2012-11-19

Dependency Injection slowness solved by Doctrine Proxies

Dependency Injection Containers and Performance

Dependency Injection Containers are a vital tool for developers of complex and modular applications.
Using a Dependency Injection Container in your application brings you great benefits, allowing you to compose complex object graphs without compromises or unnecessary ugliness (i.e. static methods).

By using a Dependency Injection Container you automatically gain some unlocked benefits:

Absence of hardcoded dependencies:: Your objects do not handle instantiation of their dependencies, so you have one less problem to handle.
Better separation of concerns:: Splitting problems across multiple objects becomes easier as the container helps you gluing them all together.
Mocking is much easier:: Since you compose your instances with other dependencies that solve small problems, mocking those objects becomes really easy, and so writing tests for your application.

But there is one major pitfall: since your objects do not handle instantiation of their dependencies anymore you are now building huge object graphs, even if you're not using all of those objects.
Take for example the following code:

<?php

class A {}

class B {}

class C {}

class D {
    public function __construct(A $a, B $b, C $c)
    {
        // ...
    }
}

class HelloWorld
{
    public function __construct(D $d)
    {
        // ...
    }

    public function sayHello()
    {
        return 'Hello World';
    }
}

The example is obviously nonsense, but this actually happens in your MVC controllers, where you may have 3 or 4 actions and none of them using all of the dependencies of the controller itself.

As you notice, to call HelloWorld#sayHello() we are required to instantiate 5 objects: A, B, C, D, HelloWorld.

While this is robust code that will hardly break if A, B, C and D are correctly unit-tested, we are obviously having performance issues.
Those issues become particularly noticeable when one of these objects needs to allocate a lot of resources or to perform costly operations such as opening a file or a socket to a remote machine.

Using pure dependency injection yields stability, but introduces performance drawbacks, especially in PHP, where the object graph is rebuilt on each dispatched request.

Service Location (to the rescue?)

To solve the performance issues, some may be tempted to start using a Service Locator within their services:

<?php

class HelloWorld
{
    public function __construct(ServiceLocator $serviceLocator)
    {
        $this->serviceLocator = $serviceLocator;
    }

    public function sayHello()
    {
        return 'Hello World';
    }

    public function doSomethingWithD()
    {
        if ( ! $this->d) {
            $this->d = $this->serviceLocator->get('D');
        }

        $this->d->doSomething();
    }
}

As you have noticed, this solves the performance issue by allowing us to retrieve an instance of D only when we really need it:
performance!

Anyway, by doing so we introduced some new problems:

Our object cannot exist without a service locator:: makes testability hard, since we will need to mock the service locator in order to test HelloWorld, and mocking a service locator is not so easy.
Our object depends on the implementation of the service locator:: portability of our code is reduced, since it will work only with a specific service locator implementing the ServiceLocator contract.
Instantiation of dependencies moved to our code:: instantiation of D should not be a problem solved by our code.
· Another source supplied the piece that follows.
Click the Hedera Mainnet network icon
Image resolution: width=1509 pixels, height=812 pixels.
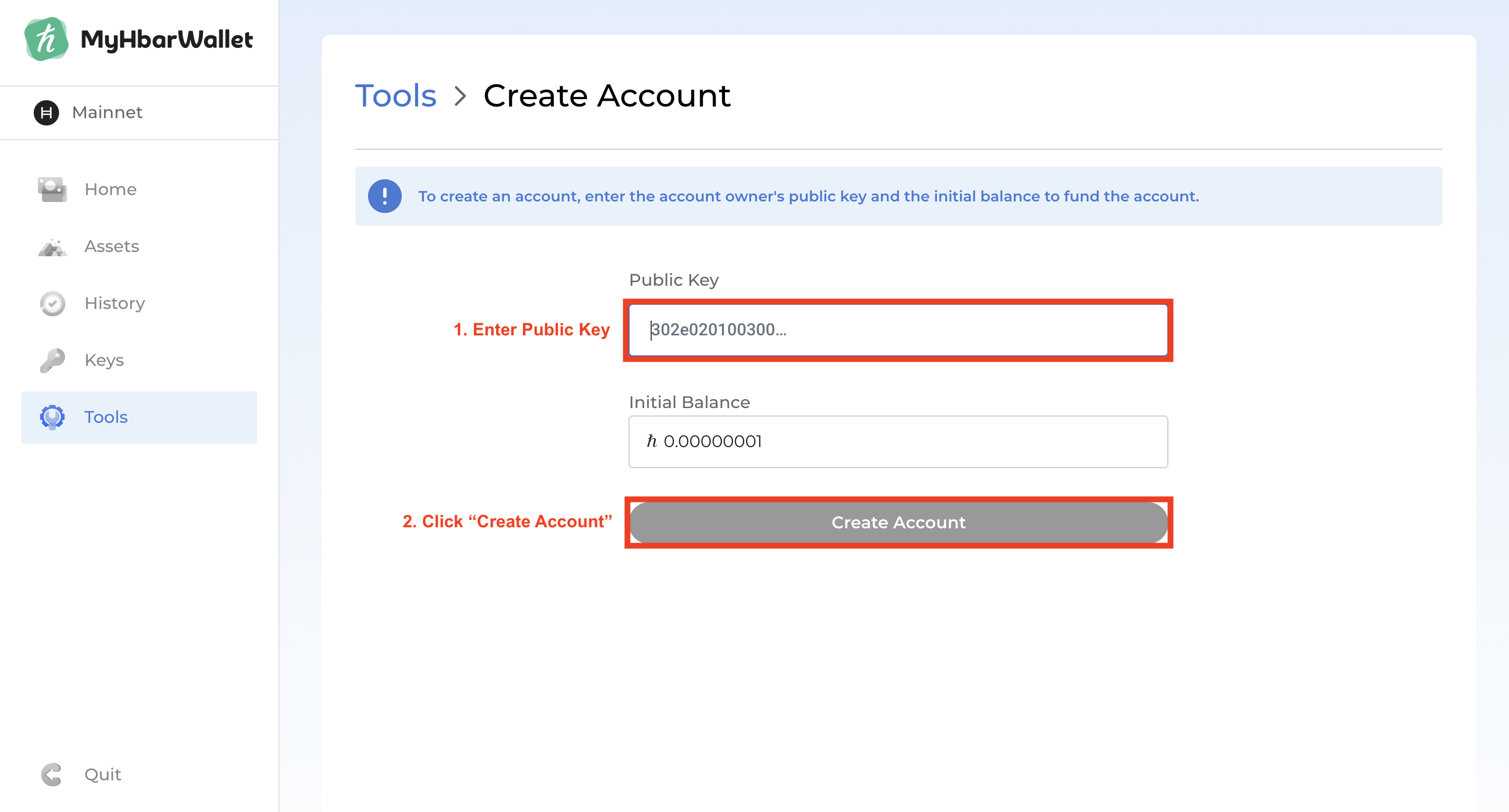tap(46, 112)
We introduced it in our code now, so we must test it.
Hardcoded service name in our code:: This makes our class very error prone if we don't write extensive integration tests each time we ship our code. Also, it makes our code incompatible with anything sharing the same ServiceLocator instance and requiring an instance named 'D', but with different expectations.

We solved a performance problem to introduce at least 4 new ones!
Not really nice, eh? Not at all.

If you are already using service location, STOP DOING IT NOW and please read the rest of this post.

There must be a better solution... After all, what we want to avoid is instantiating A, B, C, D alltogether if we aren't using them.
Doesn't sound to be so hard!

Doctrine Proxies to the rescue!

The idea is not new, and Lukas Smith already discussed it on the Symfony2 issue tracker.

Since I was already playing around with code generation for doctrine, I decided to implement those concepts with Doctrine Proxies.

What are Doctrine Proxies?

Doctrine Proxies are a PHP implementation of the proxy pattern used to achieve lazy loading of objects from a persistent storage.
Doctrine implements this pattern by having Virtual Proxies that behave like Ghost Objects.

The concept behind proxies is quite simple: each time a method of the proxy is called, if the proxy is not initialized, initialization logic is triggered (which usually corresponds to filling its fields with data coming from a DB).
After that, the original code that was supposed to be executed with that method call is run.

This is achieved by Doctrine by generating a class that inherits from the original object and faking all of its public API and adding the required code to trigger lazy loading:

<?php

class UserProxy extends User
{
    protected $initialized = false;

    public function getUsername()
    {
        if ( ! $this->initialized) {
            initialize($this);
        }

        return parent::getUsername();
    }
}

The previous snippet is just a simplified example, and isn't very flexible, but as you may know, Doctrine is a set of libraries focusing on persistence of data, and the first version of proxies was highly focused on supporting the purpose of loading an object from a database.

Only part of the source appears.